=== Exercise material ===
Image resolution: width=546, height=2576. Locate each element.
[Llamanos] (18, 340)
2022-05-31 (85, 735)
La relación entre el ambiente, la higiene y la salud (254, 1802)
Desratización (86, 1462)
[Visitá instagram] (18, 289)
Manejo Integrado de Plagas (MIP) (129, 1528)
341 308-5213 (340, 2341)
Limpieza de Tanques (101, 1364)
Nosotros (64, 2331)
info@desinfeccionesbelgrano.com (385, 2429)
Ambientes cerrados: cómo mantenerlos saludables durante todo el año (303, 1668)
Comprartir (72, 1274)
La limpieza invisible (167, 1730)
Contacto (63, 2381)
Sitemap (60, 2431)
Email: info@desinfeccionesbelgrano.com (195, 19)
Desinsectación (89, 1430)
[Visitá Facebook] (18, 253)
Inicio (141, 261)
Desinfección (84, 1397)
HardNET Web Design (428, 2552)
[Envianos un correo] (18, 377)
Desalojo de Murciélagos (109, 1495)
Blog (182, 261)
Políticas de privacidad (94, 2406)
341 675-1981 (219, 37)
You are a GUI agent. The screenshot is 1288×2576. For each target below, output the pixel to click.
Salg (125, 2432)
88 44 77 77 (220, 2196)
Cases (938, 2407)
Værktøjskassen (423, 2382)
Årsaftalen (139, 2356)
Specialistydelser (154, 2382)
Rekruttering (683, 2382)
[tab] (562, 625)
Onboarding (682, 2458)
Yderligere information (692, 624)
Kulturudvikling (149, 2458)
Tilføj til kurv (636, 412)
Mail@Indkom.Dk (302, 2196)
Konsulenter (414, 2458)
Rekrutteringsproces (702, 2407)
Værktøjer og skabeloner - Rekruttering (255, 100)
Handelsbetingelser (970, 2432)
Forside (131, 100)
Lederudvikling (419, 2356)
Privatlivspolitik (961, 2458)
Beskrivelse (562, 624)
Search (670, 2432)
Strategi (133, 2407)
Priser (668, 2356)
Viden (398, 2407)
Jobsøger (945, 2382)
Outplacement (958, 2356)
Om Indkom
===
From the material above, set down exactly the lines starting at the one with "Mail@Indkom.Dk (302, 2196)" and ending at the one with "Beskrivelse (562, 624)", end lines included.

▸ Expected output:
Mail@Indkom.Dk (302, 2196)
Konsulenter (414, 2458)
Rekrutteringsproces (702, 2407)
Værktøjer og skabeloner - Rekruttering (255, 100)
Handelsbetingelser (970, 2432)
Forside (131, 100)
Lederudvikling (419, 2356)
Privatlivspolitik (961, 2458)
Beskrivelse (562, 624)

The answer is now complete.